→ Activity
Where the material below has a line containing "The width and height of the screenshot is (1078, 606).", start repeating exactly, and keep going through the line containing "Open the Browse", with no other lines.

=-=-=

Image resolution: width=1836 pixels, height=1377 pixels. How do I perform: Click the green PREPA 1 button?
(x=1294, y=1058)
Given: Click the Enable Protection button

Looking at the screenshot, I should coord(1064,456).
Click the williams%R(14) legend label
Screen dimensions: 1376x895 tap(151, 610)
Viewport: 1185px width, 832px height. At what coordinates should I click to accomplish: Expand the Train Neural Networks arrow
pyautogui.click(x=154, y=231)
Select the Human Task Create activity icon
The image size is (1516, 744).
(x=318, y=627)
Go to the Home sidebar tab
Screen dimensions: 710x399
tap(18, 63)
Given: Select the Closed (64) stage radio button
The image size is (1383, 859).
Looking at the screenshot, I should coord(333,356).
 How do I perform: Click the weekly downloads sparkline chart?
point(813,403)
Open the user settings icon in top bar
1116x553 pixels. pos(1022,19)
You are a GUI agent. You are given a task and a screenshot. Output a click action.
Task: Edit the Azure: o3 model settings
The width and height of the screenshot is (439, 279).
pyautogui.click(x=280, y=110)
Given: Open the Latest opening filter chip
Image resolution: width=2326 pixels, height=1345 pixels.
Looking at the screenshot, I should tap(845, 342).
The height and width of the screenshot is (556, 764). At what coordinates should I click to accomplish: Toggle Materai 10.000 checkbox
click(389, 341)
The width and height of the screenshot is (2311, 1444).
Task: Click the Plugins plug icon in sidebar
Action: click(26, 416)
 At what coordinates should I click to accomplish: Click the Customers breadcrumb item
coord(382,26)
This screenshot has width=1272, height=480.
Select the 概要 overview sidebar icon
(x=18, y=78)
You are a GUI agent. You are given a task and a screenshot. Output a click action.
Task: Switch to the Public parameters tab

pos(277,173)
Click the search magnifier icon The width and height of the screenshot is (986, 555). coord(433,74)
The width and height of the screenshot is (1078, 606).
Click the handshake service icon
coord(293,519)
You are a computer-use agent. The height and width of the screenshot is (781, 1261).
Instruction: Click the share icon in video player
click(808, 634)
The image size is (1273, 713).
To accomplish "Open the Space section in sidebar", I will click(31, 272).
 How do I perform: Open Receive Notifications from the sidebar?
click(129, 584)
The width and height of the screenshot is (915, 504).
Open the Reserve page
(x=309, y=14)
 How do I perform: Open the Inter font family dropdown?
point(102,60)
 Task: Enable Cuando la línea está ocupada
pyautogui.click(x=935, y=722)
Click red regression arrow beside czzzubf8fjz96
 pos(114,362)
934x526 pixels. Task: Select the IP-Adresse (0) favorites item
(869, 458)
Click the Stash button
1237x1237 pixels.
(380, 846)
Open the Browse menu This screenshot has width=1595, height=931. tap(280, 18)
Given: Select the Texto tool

=-=-=

→ Answer for the task
The width and height of the screenshot is (1078, 606).
Click the handshake service icon
coord(293,519)
You are a computer-use agent. The height and width of the screenshot is (781, 1261).
Instruction: Click the share icon in video player
click(808, 634)
The image size is (1273, 713).
To accomplish "Open the Space section in sidebar", I will click(31, 272).
 How do I perform: Open Receive Notifications from the sidebar?
click(129, 584)
The width and height of the screenshot is (915, 504).
Open the Reserve page
(x=309, y=14)
 How do I perform: Open the Inter font family dropdown?
point(102,60)
 Task: Enable Cuando la línea está ocupada
pyautogui.click(x=935, y=722)
Click red regression arrow beside czzzubf8fjz96
 pos(114,362)
934x526 pixels. Task: Select the IP-Adresse (0) favorites item
(869, 458)
Click the Stash button
1237x1237 pixels.
(380, 846)
Open the Browse menu This screenshot has width=1595, height=931. tap(280, 18)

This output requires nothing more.